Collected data
▬▬▬▬▬▬

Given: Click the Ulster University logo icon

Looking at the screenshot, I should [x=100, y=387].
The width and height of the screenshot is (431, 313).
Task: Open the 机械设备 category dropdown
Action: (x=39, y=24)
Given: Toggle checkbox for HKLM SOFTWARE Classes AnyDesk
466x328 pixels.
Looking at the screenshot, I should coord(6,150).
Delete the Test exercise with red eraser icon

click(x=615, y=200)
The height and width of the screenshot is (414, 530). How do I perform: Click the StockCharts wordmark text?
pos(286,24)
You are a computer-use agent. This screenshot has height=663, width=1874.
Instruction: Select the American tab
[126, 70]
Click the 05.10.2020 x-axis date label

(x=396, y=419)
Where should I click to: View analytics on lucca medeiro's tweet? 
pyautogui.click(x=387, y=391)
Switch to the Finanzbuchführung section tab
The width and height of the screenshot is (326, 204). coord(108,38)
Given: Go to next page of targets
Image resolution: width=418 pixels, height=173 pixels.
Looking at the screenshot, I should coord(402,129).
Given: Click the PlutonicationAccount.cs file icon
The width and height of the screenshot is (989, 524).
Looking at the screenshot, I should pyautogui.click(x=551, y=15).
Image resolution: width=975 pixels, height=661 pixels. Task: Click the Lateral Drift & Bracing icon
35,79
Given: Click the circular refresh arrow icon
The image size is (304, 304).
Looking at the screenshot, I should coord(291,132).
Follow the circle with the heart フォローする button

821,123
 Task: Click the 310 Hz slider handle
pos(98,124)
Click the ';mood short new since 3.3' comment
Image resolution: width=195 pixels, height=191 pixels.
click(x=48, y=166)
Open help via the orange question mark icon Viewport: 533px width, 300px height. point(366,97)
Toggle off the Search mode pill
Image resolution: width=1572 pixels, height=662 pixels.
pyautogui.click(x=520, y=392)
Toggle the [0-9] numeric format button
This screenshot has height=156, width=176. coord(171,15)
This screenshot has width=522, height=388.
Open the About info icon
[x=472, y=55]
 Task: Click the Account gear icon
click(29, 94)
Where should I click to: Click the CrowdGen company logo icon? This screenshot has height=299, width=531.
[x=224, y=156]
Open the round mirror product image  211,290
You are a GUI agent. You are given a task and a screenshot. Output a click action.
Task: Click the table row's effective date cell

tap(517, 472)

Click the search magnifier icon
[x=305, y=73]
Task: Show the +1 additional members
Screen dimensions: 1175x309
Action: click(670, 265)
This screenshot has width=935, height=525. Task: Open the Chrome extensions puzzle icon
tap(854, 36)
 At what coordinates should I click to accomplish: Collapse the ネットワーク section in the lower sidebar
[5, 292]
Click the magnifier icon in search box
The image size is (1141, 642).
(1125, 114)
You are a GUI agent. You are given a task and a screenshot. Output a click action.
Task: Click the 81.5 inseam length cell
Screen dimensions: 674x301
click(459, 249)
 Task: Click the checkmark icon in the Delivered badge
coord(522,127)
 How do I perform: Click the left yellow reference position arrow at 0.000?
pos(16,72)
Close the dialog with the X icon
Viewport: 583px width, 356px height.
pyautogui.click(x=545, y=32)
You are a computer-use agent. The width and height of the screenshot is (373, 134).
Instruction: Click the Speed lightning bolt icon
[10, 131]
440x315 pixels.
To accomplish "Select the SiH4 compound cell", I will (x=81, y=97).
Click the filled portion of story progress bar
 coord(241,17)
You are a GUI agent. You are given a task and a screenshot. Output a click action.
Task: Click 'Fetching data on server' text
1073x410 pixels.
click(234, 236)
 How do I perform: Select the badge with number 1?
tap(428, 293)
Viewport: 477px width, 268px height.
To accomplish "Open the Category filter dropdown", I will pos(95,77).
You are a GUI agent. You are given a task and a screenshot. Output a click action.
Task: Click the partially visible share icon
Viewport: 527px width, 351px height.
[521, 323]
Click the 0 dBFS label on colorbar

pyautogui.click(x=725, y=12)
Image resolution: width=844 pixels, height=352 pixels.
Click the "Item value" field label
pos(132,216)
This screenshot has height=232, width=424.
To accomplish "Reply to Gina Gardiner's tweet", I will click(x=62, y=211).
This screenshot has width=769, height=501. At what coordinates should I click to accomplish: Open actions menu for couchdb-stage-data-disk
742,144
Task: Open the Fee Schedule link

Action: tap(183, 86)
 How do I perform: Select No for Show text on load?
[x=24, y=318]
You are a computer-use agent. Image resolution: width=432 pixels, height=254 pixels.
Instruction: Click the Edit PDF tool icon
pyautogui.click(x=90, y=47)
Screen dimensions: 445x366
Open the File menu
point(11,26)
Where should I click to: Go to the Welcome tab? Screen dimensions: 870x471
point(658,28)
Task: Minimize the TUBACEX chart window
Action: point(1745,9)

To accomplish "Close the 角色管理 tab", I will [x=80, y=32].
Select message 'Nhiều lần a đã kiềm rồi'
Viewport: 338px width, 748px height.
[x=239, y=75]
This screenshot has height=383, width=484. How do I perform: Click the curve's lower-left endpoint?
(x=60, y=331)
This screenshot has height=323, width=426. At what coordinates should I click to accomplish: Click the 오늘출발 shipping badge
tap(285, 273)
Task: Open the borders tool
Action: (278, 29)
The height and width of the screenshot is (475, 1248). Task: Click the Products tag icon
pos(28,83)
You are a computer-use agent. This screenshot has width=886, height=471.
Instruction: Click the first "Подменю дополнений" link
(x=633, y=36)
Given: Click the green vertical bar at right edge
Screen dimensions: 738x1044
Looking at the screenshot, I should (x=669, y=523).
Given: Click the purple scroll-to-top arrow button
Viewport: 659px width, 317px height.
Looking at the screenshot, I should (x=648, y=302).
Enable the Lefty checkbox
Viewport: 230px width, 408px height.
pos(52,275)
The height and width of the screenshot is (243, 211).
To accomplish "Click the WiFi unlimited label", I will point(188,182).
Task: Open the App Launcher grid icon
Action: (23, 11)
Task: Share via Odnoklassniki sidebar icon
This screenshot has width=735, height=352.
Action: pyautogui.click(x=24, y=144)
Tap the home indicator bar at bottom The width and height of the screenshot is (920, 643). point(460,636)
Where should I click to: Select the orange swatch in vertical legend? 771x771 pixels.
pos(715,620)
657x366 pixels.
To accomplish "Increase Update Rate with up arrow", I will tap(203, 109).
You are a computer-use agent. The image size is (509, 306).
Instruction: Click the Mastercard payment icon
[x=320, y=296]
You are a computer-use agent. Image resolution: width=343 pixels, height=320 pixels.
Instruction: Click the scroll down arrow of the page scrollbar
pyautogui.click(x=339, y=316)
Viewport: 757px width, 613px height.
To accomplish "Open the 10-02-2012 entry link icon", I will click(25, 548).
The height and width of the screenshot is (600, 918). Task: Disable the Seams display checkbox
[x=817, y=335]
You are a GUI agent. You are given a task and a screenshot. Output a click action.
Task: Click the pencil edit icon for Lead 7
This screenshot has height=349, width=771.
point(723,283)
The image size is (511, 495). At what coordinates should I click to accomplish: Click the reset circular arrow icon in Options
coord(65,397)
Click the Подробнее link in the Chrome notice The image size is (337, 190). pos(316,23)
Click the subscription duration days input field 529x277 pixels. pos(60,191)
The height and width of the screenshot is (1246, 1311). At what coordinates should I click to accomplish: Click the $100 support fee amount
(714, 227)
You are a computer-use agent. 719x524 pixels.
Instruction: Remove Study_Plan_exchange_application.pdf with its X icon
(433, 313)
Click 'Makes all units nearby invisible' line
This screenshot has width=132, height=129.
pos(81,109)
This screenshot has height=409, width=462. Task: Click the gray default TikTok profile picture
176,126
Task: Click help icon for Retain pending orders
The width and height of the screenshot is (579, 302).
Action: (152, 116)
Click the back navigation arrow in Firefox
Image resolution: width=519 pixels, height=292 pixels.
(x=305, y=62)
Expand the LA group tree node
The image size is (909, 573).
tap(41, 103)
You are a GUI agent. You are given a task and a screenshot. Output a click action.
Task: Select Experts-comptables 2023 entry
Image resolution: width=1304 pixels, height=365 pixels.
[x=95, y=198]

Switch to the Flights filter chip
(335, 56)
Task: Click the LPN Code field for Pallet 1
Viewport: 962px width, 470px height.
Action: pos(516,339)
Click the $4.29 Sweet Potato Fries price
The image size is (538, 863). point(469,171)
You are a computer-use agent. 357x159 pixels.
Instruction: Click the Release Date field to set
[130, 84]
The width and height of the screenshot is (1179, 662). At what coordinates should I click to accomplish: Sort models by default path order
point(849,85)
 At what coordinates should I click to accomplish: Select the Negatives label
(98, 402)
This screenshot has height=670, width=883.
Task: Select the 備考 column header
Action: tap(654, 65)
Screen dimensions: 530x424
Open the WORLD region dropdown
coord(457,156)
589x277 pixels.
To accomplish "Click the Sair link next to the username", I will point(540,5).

▬▬▬▬▬▬

> **TASK STATEMENT**: Above are the records; copy exactly the lines from the line with "Task: Click the checkmark" through the line with "440x315 pixels.", both included.

> **ANSWER BOX**:
 Task: Click the checkmark icon in the Delivered badge
coord(522,127)
 How do I perform: Click the left yellow reference position arrow at 0.000?
pos(16,72)
Close the dialog with the X icon
Viewport: 583px width, 356px height.
pyautogui.click(x=545, y=32)
You are a computer-use agent. The width and height of the screenshot is (373, 134).
Instruction: Click the Speed lightning bolt icon
[10, 131]
440x315 pixels.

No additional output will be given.